Start of Block
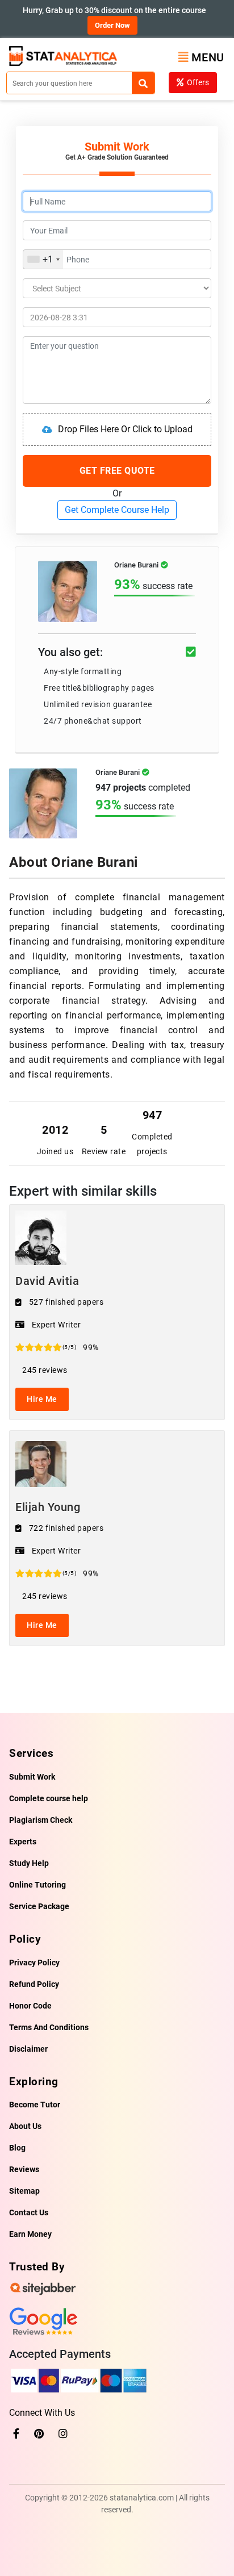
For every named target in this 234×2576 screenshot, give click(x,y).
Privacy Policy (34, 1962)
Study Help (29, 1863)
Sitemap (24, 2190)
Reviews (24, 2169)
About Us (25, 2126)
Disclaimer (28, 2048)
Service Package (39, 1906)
End of Block
» **What is being asked**: Copy out the line containing "Sitemap (24, 2190)", then every line after it through the end of the listing, exactly and with nothing else.

» **Solution below**:
Sitemap (24, 2190)
Reviews (24, 2169)
About Us (25, 2126)
Disclaimer (28, 2048)
Service Package (39, 1906)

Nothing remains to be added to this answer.